### [EXERCISE]
Convert the items below into a JSON list of strings, with one string per line and blank lines omitted.

[start of MATERIAL FOR THIS TASK]

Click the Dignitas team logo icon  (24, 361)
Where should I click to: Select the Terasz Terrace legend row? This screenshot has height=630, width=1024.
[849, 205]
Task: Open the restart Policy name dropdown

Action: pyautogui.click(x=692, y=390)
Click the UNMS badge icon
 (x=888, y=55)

[end of MATERIAL FOR THIS TASK]

### [RESULT OF THE EXERCISE]
[
  "Click the Dignitas team logo icon  (24, 361)",
  "Where should I click to: Select the Terasz Terrace legend row? This screenshot has height=630, width=1024.",
  "[849, 205]",
  "Task: Open the restart Policy name dropdown",
  "Action: pyautogui.click(x=692, y=390)",
  "Click the UNMS badge icon",
  " (x=888, y=55)"
]